Today I am saying goodbye to a dear sweet friend.......my chocolate long johns. As you can see, I even and writing in the appropriate colors! LOL So here is how it happened.....I went to BP to get my coffee and donut combo, even though i brought oatmeal from home, and there in the glass cabinet were 3 long johns left. I chose carefully the most Chocolate frosted one they had, and even slightly squeezed it as i grabbed it to reaffirm it was still fresh!
So, i snuck that hot lil long john in my purse AFTER paying for it, and headed to work!
So here I am, watching people work out and sneaking that crunchy sounding bag into my top right desk drawer! Quickly now! and as it crunched down, I smelled that fried donut smell......such a turn on!!! LOL And then i watched people as they stretched, and realized i have to start sacrifice. But one more couldn't hurt right???? Better yet, was the voice telling me, one more couldn't help either! :/ How bad do you want this? How much do your kids love you? and deserve you around? How will you change at all if you don't sacrifice! How much less of a sacrifice is this than other things in life?!
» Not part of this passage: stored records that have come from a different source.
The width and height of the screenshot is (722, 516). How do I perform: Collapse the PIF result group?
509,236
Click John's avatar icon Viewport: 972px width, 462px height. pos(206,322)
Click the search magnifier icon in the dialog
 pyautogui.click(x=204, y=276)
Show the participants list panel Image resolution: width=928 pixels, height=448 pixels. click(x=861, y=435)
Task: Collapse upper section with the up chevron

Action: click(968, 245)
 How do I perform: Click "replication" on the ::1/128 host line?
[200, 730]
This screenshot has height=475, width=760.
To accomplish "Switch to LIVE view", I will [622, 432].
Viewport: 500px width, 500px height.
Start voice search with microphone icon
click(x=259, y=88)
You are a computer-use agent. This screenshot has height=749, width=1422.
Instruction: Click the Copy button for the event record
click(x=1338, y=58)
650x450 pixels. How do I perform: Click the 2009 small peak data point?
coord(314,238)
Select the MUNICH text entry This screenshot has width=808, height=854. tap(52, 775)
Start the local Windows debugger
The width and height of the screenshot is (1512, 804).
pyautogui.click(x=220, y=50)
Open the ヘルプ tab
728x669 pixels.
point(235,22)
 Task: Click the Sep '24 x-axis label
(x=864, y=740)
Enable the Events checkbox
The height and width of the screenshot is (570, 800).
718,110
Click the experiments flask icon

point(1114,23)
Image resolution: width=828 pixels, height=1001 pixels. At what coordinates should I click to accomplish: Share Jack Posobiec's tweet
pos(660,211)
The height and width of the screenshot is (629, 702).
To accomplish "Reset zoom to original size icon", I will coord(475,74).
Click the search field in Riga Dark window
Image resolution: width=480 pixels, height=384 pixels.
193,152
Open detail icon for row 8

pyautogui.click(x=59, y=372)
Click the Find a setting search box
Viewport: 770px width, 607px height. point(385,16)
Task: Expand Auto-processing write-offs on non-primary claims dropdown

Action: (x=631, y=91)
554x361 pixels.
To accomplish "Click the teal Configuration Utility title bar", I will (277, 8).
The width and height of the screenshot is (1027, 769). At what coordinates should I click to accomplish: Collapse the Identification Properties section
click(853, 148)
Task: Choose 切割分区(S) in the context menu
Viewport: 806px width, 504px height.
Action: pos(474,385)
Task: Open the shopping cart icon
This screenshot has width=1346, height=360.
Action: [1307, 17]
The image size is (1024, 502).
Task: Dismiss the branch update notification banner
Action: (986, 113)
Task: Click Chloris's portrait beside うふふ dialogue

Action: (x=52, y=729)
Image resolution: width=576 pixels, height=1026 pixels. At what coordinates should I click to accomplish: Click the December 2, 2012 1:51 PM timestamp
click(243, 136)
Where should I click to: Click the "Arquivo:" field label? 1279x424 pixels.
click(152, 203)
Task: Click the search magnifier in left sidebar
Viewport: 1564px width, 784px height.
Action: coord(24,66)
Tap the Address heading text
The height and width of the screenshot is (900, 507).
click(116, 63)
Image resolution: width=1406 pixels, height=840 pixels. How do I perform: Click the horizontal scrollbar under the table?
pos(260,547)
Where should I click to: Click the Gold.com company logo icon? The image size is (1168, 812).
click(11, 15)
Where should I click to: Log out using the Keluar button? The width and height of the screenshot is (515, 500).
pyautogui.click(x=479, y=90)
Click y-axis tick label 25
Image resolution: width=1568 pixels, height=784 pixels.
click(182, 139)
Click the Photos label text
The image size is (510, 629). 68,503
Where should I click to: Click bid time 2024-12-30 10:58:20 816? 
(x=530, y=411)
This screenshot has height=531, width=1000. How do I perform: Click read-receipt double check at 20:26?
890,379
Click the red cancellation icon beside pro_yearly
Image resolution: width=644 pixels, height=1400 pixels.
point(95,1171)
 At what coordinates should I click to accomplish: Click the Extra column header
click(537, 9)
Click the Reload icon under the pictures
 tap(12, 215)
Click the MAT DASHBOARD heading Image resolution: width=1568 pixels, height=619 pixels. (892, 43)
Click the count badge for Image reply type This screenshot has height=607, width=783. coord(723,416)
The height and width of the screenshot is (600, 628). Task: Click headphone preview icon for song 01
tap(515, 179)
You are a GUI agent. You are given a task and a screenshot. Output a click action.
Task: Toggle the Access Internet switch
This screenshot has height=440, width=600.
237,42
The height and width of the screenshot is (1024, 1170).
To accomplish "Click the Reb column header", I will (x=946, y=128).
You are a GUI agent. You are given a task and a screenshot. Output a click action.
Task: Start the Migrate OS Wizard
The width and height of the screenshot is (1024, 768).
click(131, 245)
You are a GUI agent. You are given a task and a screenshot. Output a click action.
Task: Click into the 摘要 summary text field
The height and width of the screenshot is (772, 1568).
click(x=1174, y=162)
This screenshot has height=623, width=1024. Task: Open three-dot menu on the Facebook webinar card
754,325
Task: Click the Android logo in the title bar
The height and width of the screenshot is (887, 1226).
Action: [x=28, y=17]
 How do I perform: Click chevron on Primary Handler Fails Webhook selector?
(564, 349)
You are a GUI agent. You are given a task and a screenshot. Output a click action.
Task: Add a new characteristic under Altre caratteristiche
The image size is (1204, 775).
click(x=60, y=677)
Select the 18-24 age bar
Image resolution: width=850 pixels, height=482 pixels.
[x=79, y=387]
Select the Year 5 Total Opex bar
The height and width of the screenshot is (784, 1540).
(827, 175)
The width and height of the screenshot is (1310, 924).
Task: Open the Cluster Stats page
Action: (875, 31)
Then in walks Ivo....the tall nicely built trainer at my work. A great young man, and I knew a donut wouldn't hurt him, and I knew once it was in his hands, it would never again touch mine. Perfect! Ivo! Here......take this....it's a long john.....I was gonna eat it, but I can't....please take it! I can't! Oh God, it smells so good! Run out the door Ivo! Don't give it back!!! Just take it and run!------------and he did just that. Whether he ate it or not, I have no clue. Truthfully, I don't wanna know.
I sacrificed the long John. A small sacrifice, but a start, and a rare event for me. Especially something sweet! lol Just one cut on a list of many things that need cutting! So here is my Prayer for today......
Dear God, Please keep your hand upon me......help me thru these sacrifices great and small, and steer me back into the person you want me to be, the mom the kids need, and be the fullest of my potential! Thank you for all your wonderful blessings......and even though Long Johns taste heavenly, I now know they are not a gift from you, but instead another chain link from hell in my diet. Please help me pop these chains off one by one. Please heal this wounded little girl inside of me, and help me be the woman I know I can be! Amen
omg thats great :) :) Keep on sacrificing...soon those lbs will shed
ReplyDeleteWay to go, lady. And remember to CELEBRATE those wonderful little victories! You didn't eat that donut! Reward yourself by telling people! Oh wait, you did that LOL. Keep it up. Every little thing you do, tell people. It helps!